The same property. I have plenty of cash, no other projects. I'll probably flip it.

It really just depends. Once you find your property, sit down, look at your situation, run the numbers and ask yourself what the best route would be. 

Annette, if you are brand new at real estate investing you may want to ask yourself the following:

Am I looking for quick hits to increase my cash-on-hand and quickly grow my bank account balance


Am I looking to grow my cash flow and portfolio for the long-term through passive income for retirement, to quit your job, for children college expenses etc.

If the former, then do Flipping.  If the latter then do rentals.

I'd advocate for buying a BRRRR, but of course as the others mentioned, it depends on the property. I typically buy BRRRRs, but I'm currently in the middle of my first flip, with renting as a backup strategy.

The property was a great deal, but just didn't make sense as a rental. The taxes were higher than our typical rentals, the house needed a full renovation, and the neighborhood is primarily owner occupied. If we cashed out 75% of the ARV our monthly cash flow would have been very low. So we would have had to leave some money in it for it to be a decent rental. Just made more sense to sell and cash out everything and move on to the next rental purchase.

Run the numbers both ways, then decide. Good luck!

A lot of great advice here already; I'm inclined to agree in thinking that a BRRRR method might be your best bet but all comes down to what your goals are (I like the way others broke this out - h/t @Herndon Davis)

Originally posted by @Annette Hardge :

@Herndon Davis If I have more cash on hand can’t I use that to invest more into real estate, via multi family properties and commercial .

Yes cash is King, the more of it you have the more leverage you have to invest in multi-family and commercial.

Originally posted by @Annette Hardge :

@Herndon Davis So longterm = Rentals | Short Term = Fox and Flip . Thank you !

YEP! you got it.  So where are you now. Long-term or Short-term mindset?


@Kristopher Lamy

Although there are times when I utilize basic formulas, percentages and calculators to quickly analyze a property (particularly for rentals), I'm more often looking at the properties individual qualities against those in the neighborhood and where I can add potential value. I recently found a 2 bed/1 bath home selling for less than other comparable homes in the area, and upon entering the home, learned that with a few thousand dollar investment that it can easily be transformed into a 4 bed/1.5 bath home. It has two rooms that simply need closets framed in and a second toilet in the basement lacking a vanity.

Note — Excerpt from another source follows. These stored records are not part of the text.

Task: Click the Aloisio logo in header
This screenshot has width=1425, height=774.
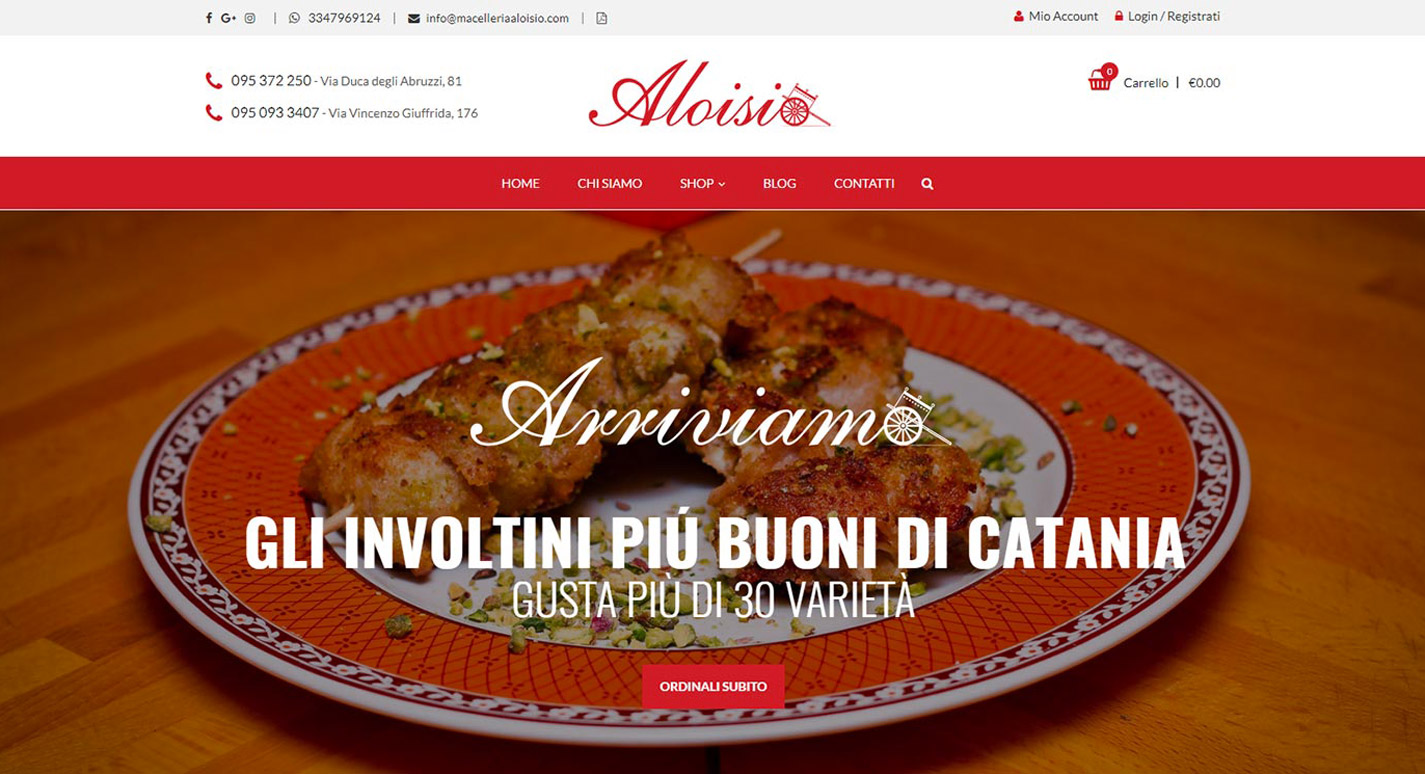Action: click(x=710, y=95)
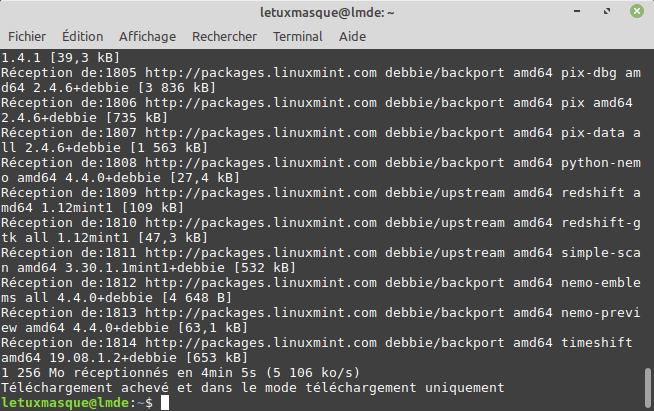Open the Terminal menu
The image size is (654, 411).
click(x=297, y=36)
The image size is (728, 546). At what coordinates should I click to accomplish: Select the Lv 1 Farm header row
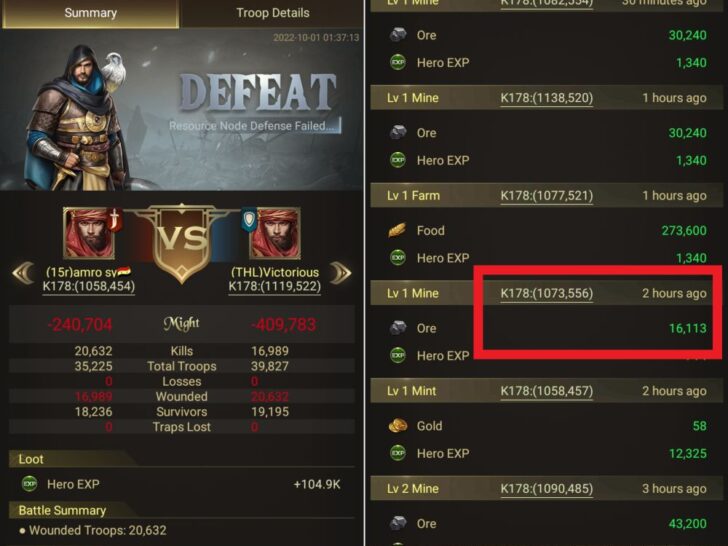(546, 195)
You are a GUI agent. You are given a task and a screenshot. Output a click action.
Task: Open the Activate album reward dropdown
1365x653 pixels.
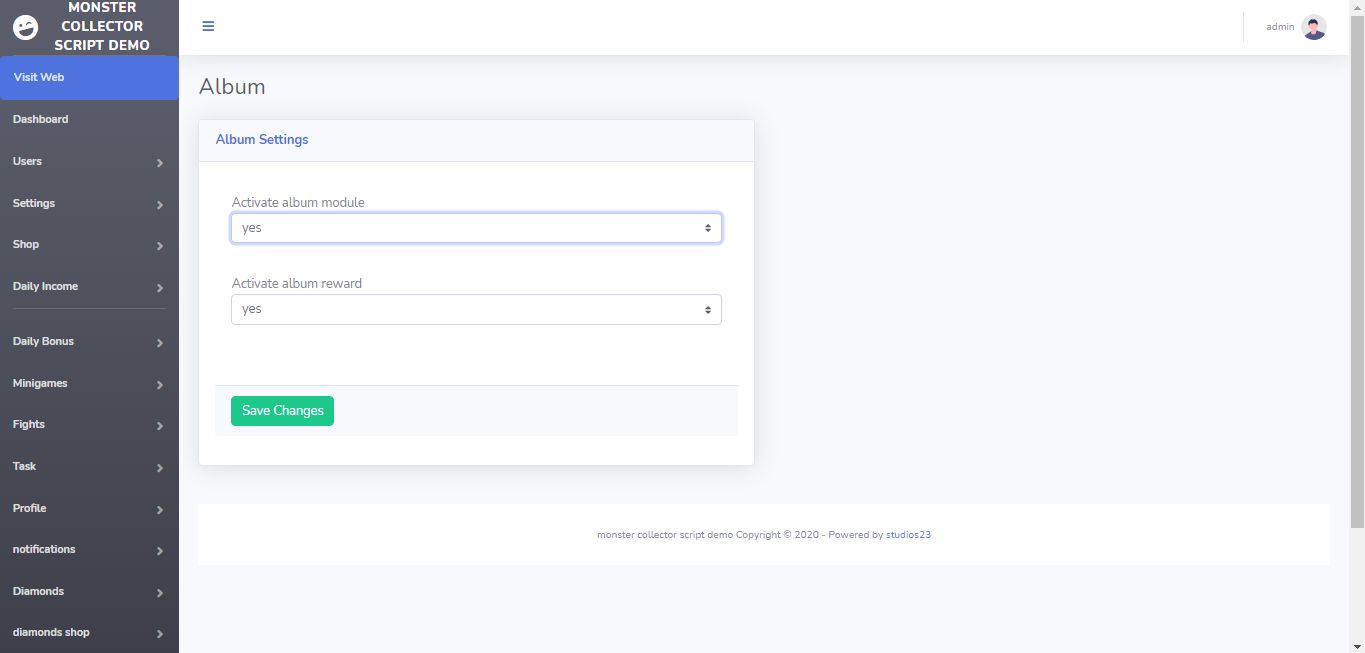476,309
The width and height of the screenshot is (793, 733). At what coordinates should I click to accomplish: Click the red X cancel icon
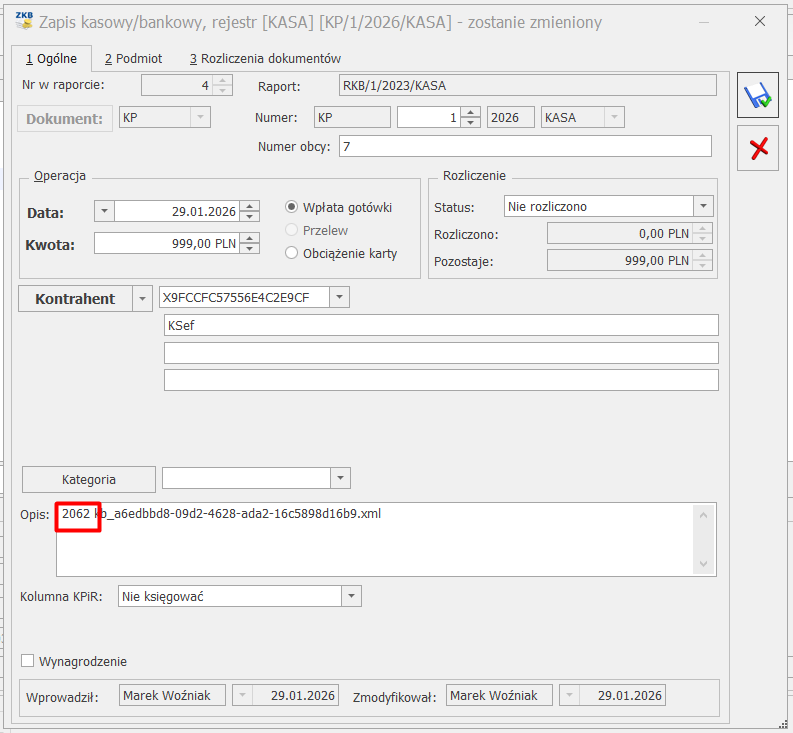click(759, 148)
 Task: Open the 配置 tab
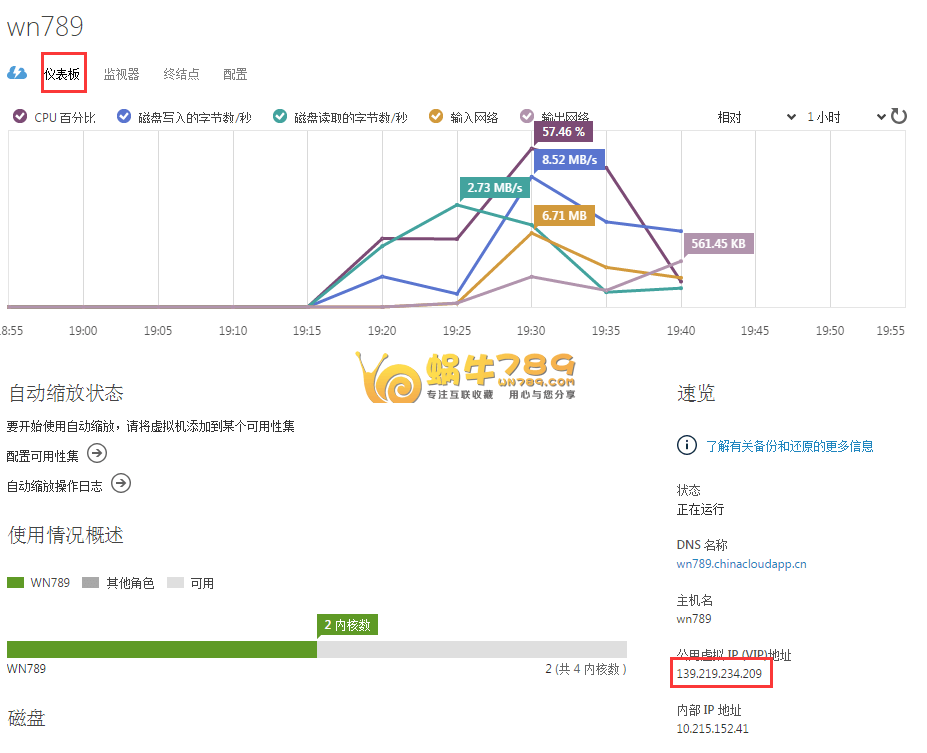coord(235,74)
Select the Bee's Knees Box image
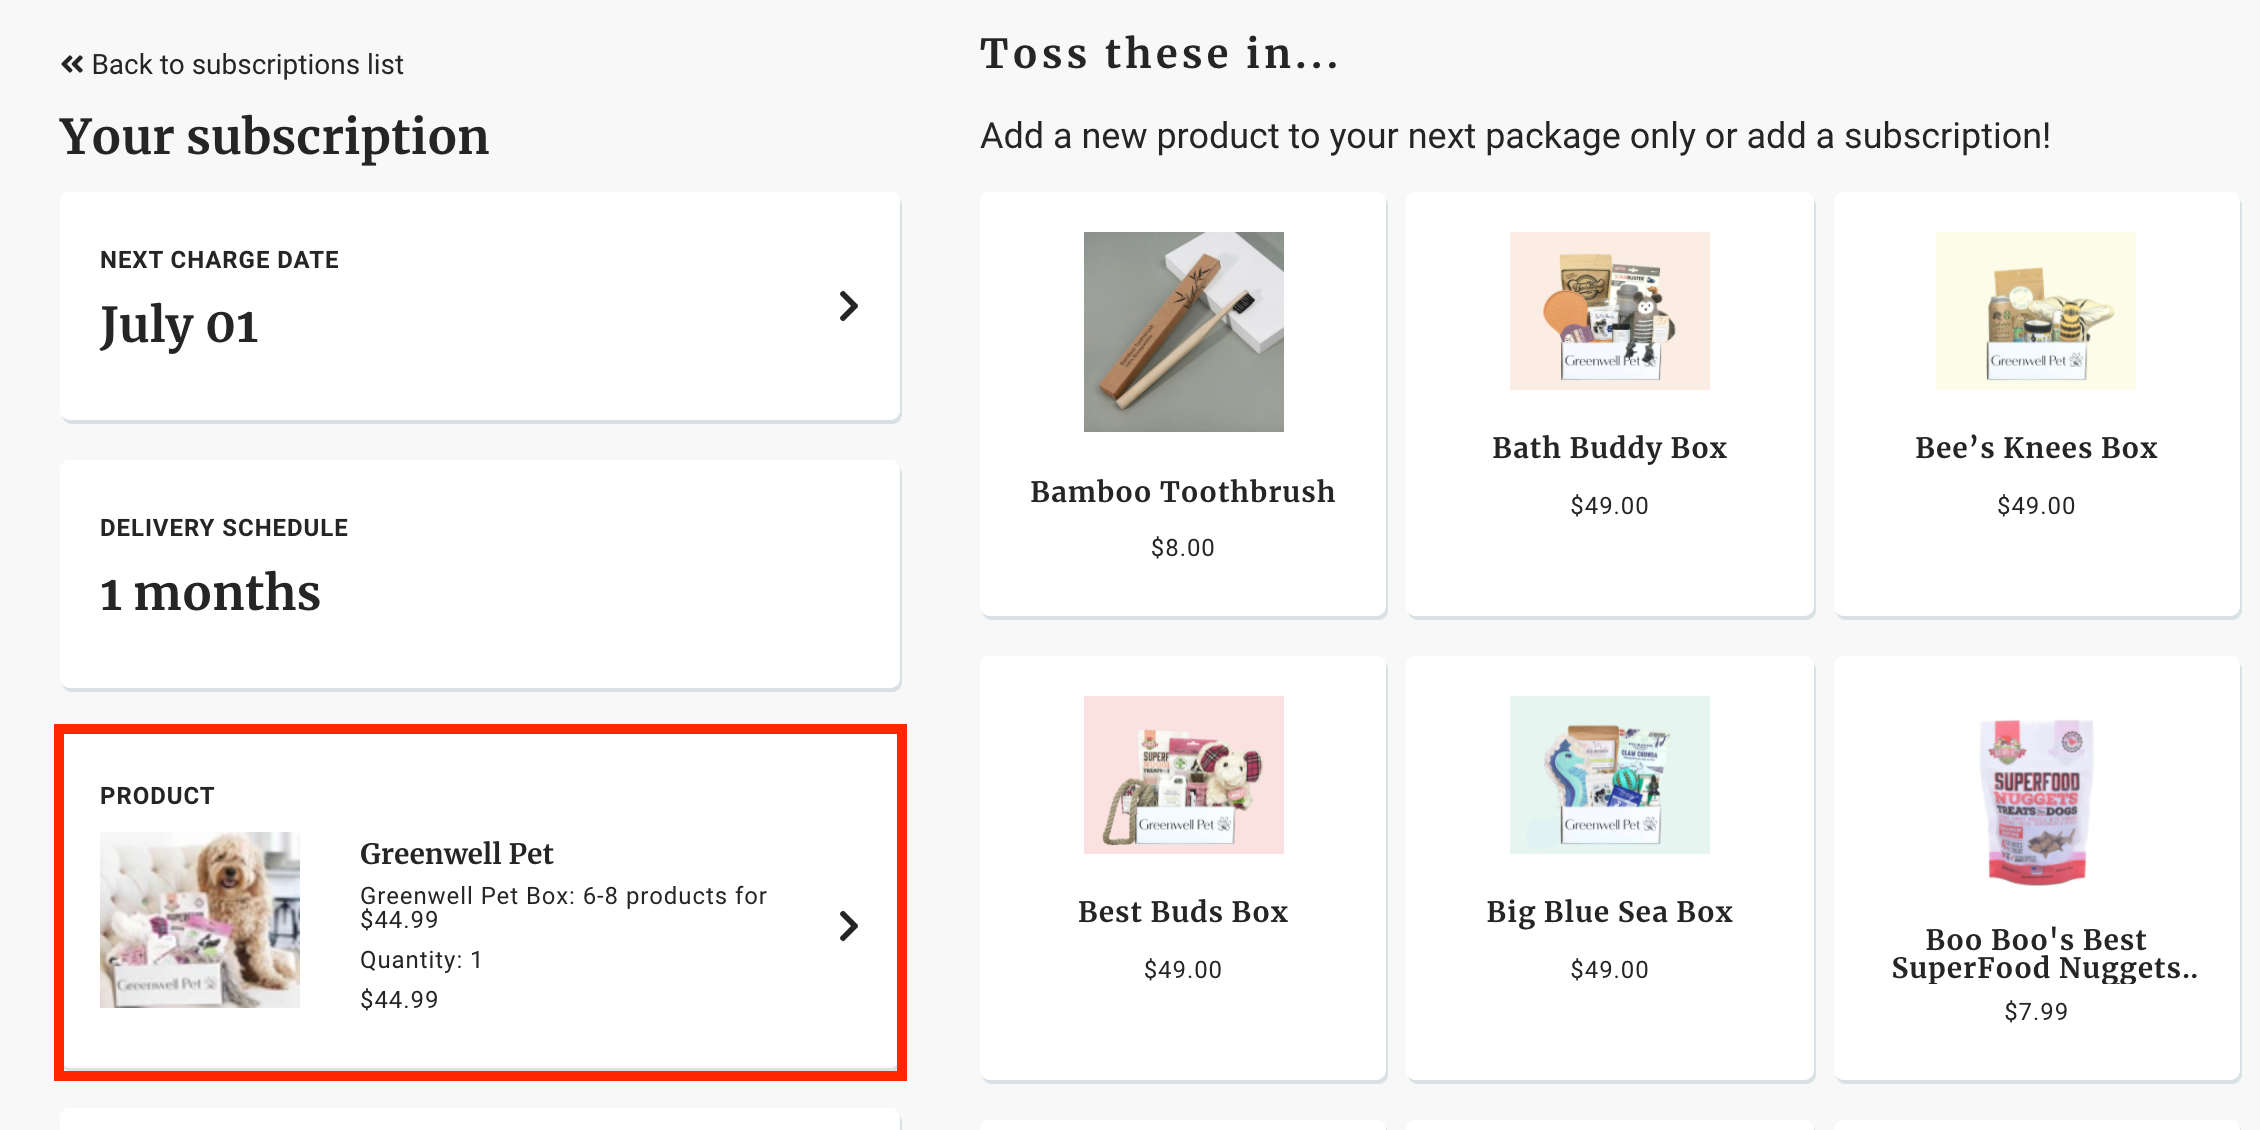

With little work its bumped into a class selling for 30k-$70k more instantly making it a great flip or BRRRR candidate that would allow me to collect another $200-$300 in rent per month.

Another 2 bed/1 bath home had a huge master that was going unappreciated.  One wall transformed it into a 3 bed home.  Other big selling points on this one for me was that it had a simple roof (single peak, no valleys and a decent pitch) and only five windows yet managed to have amazing natural light thanks to a small footprint.  Maintenance and repair on this property will be significantly less than others with more intricate roofs and 2-3 times the number of windows.

Getting back to your initial inquiry, it's key to know your numbers.  Find out what the actual property taxes have been in recent years and build a relationship with an insurance broker that will be able to provide you actual quotes on the fly so you aren't left guessing.  I see so many people budget a percentage of the rent or forget to budget for them altogether, only to learn that they'll actually be 50%-100% higher than they thought.  Same goes for all expenses.  Learn as much as you can and leave as little as possible up for question.

Same goes for the other side of the equation.  When determining what rent will be many people input a number in order to make the deal work for them.  Even if they know that the current tenant pays $650 a month, they'll put $800, assuming they can get more without justifying it against comps in the area.  Just don't dig yourself into any hole you can't reasonably get yourself out of.